Wellesley Bridge, Srirangapatna is an ancient stone bridge built in 1804 on the Highway road leading to Bengaluru from Mysuru in the state of Karnataka. This stone bridge is built across the north bank of the Cauvery River (also spelled Kaveri River). When built it was the main first artery approach to the island town of Srirangapatna (also known as Seringapatam during British Raj) which was initially the capital city of the Wodeyar Dynasty of Mysore Kingdom after the death of Tipu Sultan in 1799. The bridge was dedicated to Marquis Wellesley who was the Governor-General of British India when it was completed, and it was inaugurated in October 1804. It was built under the overall supervision of Dewan, Purnaiah of the Kingdom of Mysore, as directed by the King Mummadi Krishnaraja Wodeyar.

The strong bridge is built from stone pillars and corbels, surrounded by stone girders, and survived over 200 years of heavy traffic and heavy floods in the river. It was repaired in 2018-22 and put to use by cyclists, motor cyclists, and pedestrians. It has been proposed to promote the bridge to a heritage monument.

==History==
After this war, the Kingdom of Mysore was restored to the Wodeyar Dynasty by the British Raj with the King Mummadi Krishnaraja Wodeyar as the ruler. The then Dewan - Regent, Purnaiah of the Mysore Kingdom, was directed by the King (who was still a minor) to embark on planning and building a strong bridge across the Cauvery River on priority to open up an easy means of communication to Srirangapatna which was still the capital city of Wodeyar kingdom before it was shifted to Mysore city.

Purnaiah prepared an estimate of Rs 5.5 lakhs to build the bridge to connect to Kirigur and beyond to Mysore. The site for the bridge was selected by Arthur Wellesley, 1st Duke of Wellington, the governor of Seringapatam and Mysore, who had led the British regiment against Tipu Sultan in 1799. He was the brother of Richard Wellesley, the Governor-General after whom the bridge has been named. Purnaiah was awarded for his work on this bridge and he also received a pension.

A bilingual inscription (English and Persian) on this bridge records the naming of the bridge in honour of Marques Wellesley Bahadur referred to in the Persian text as Jisr-i-Wellesley.

==Features==
The bridge built on the northern branch of the Kaveri River has a total of 64 spans of 8 ft each with 512 feet of linear waterway. In local Kannada language it is called as Kirangur Sethuve ('Sethuve' meaning "bridge") meaning the bridge that leads to Kirangur village. It has withstood heavy floods of the Kaveri River during the intense rains of the south-west monsoon. Following the construction of the KRS dam on the Kaveri river in upstream reaches, the bridge has withstood releases of more than 100000 cusecs of flood water.

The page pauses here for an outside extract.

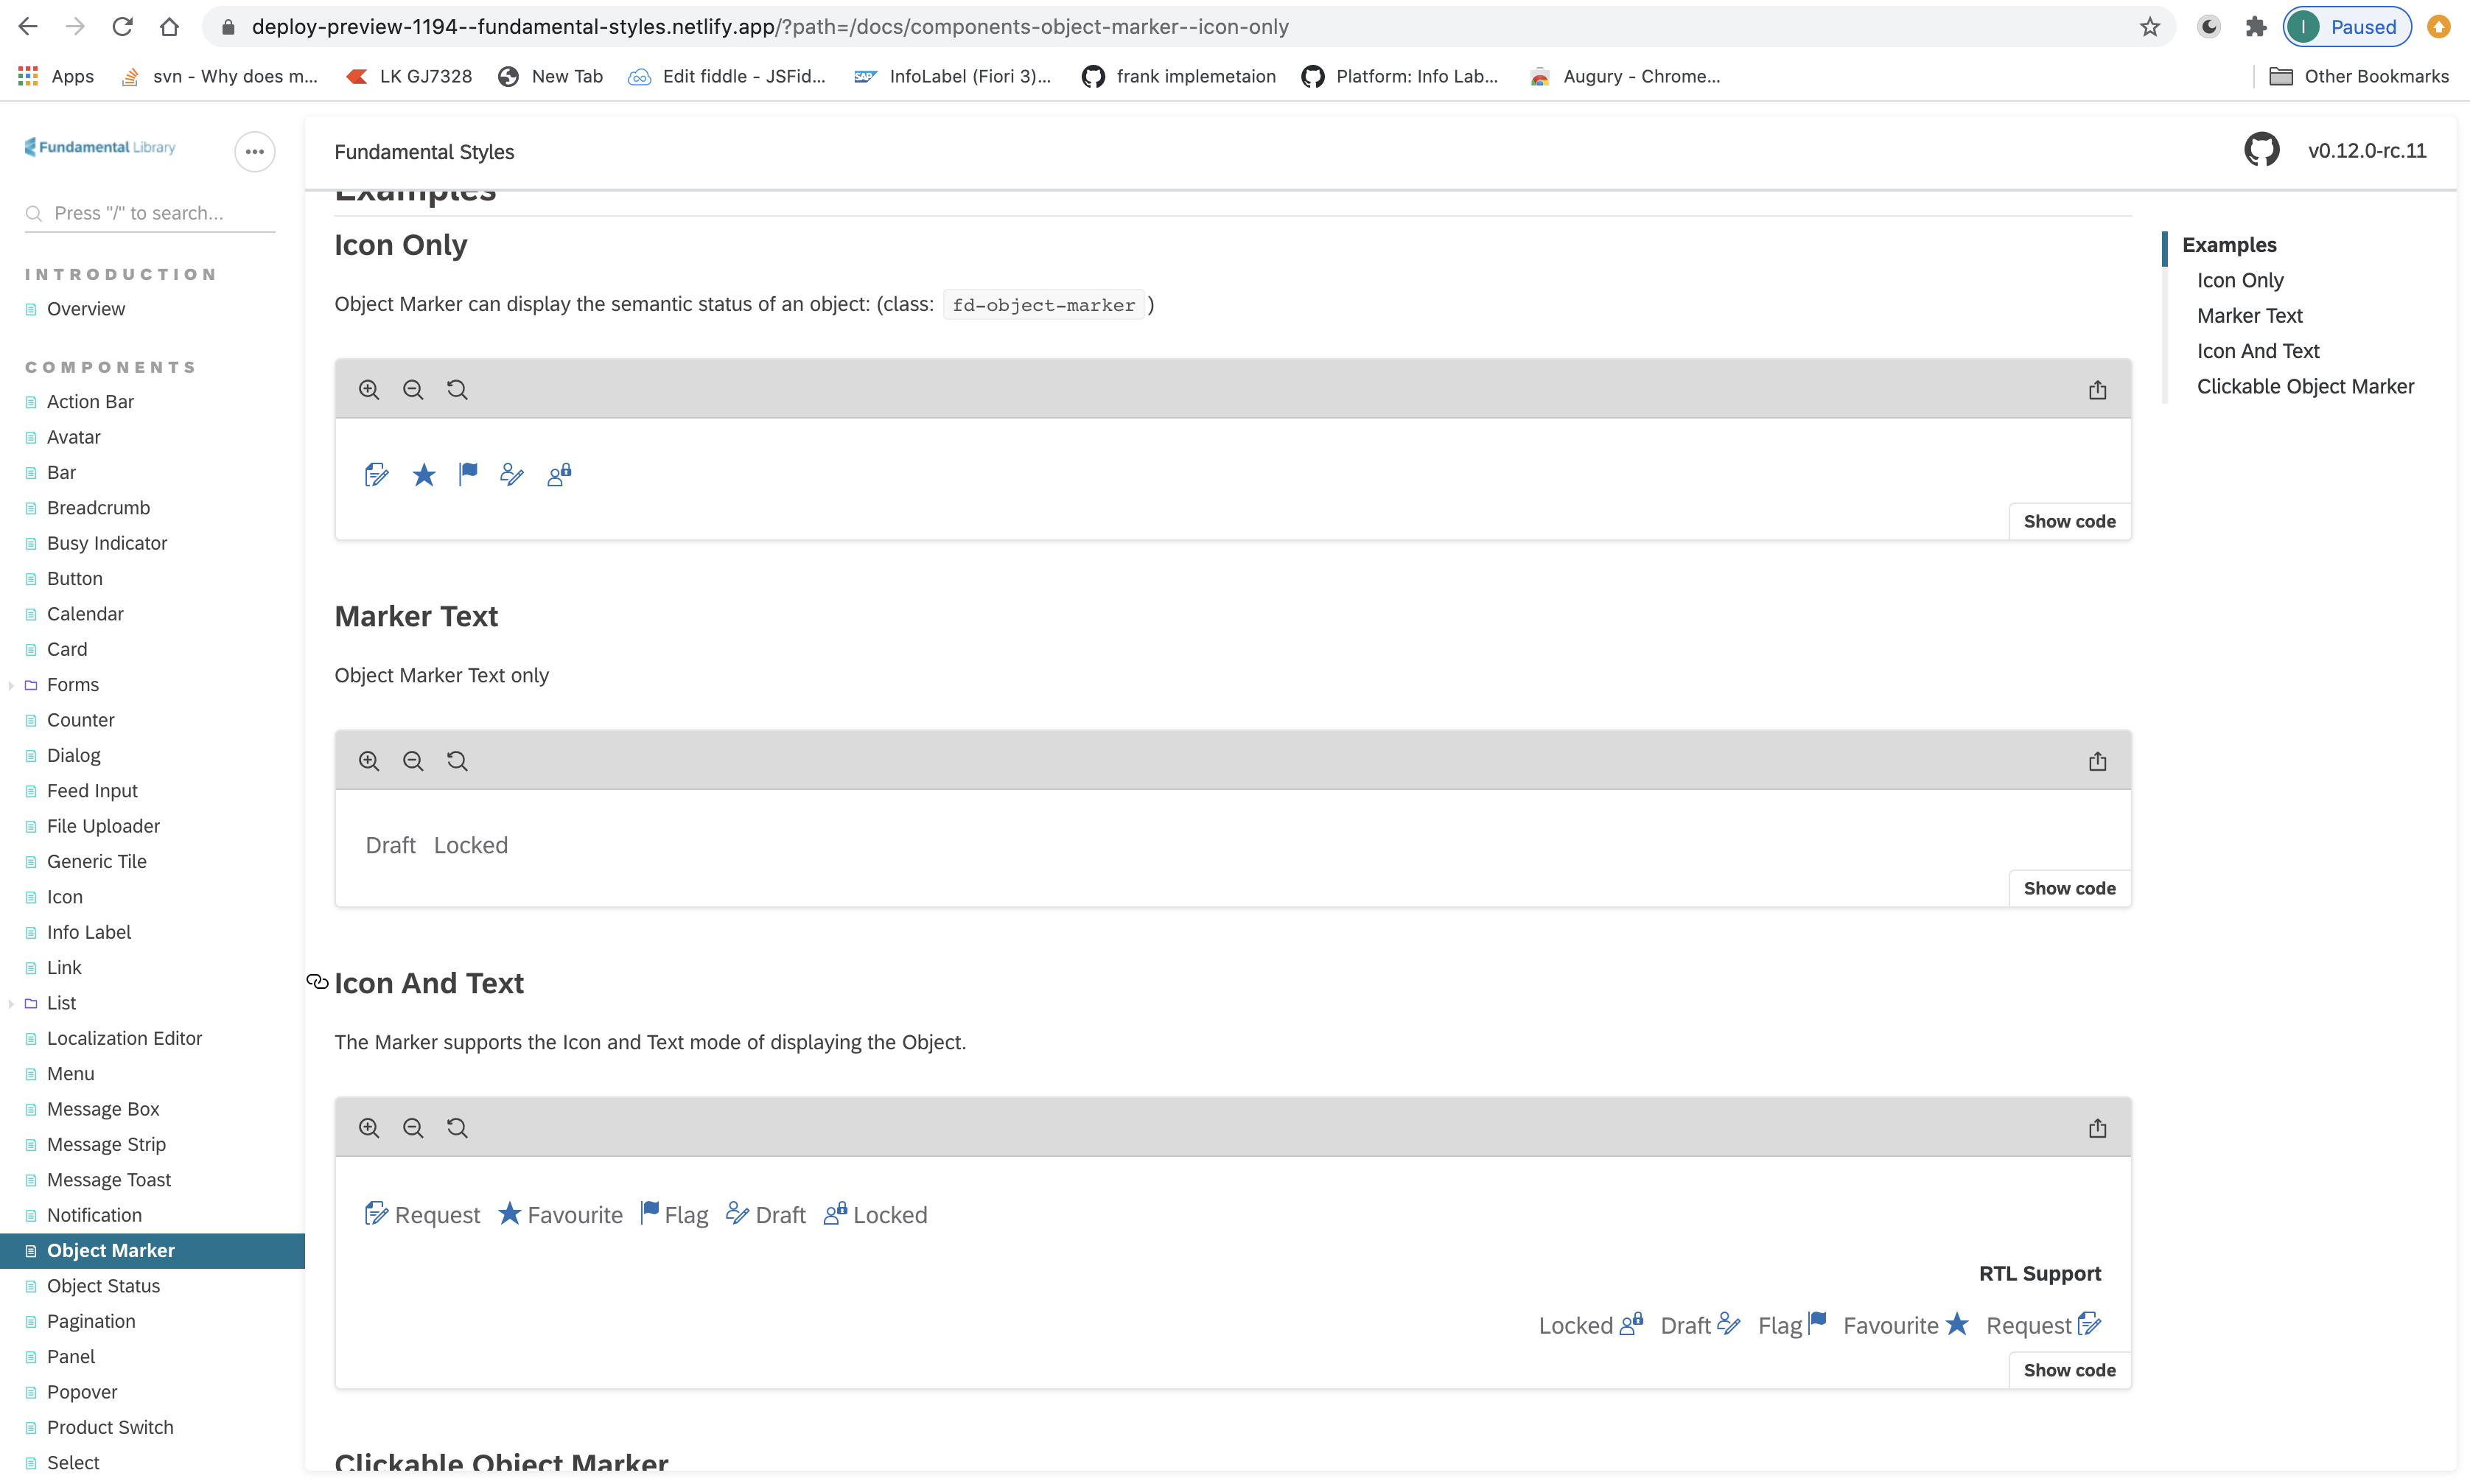Toggle the Paused extension in toolbar
Image resolution: width=2470 pixels, height=1484 pixels.
[2346, 27]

The bridge, though rough in appearance, was built to native architectural design with monolithic stone pillars mounted with stone corbels (in two layers) that support four layers of stone girders which are topped by the stone slabs of the roadway. This bridge was the main source for the vehicular traffic between Bengaluru and Mysuru region till a new bridge was constructed in 1967, downstream.

The Heritage Committee of Mysore has urged the Government of Karnataka to declare the bridge as a heritage monument as it meets the criteria.

==Restoration==
Over its two centuries of existence, the bridge had seen cracks, weeds and tree growth endangering its stability, and even a part of its abutment retaining wall had collapsed. Urged by the expert heritage committee, the repair and restoration works of the bridge including the piers were initiated by the Department of Archaeology, Museums and Heritage
in 2018 at an estimated cost of Rs 28 lakh. Apart from the piers, the top slab at the base of the bridge has been replaced with new stones. The restoration works have since been completed in line with the original construction limestone, burnt bricks and small stones and made strong enough to withstand heavy flood discharge in the river.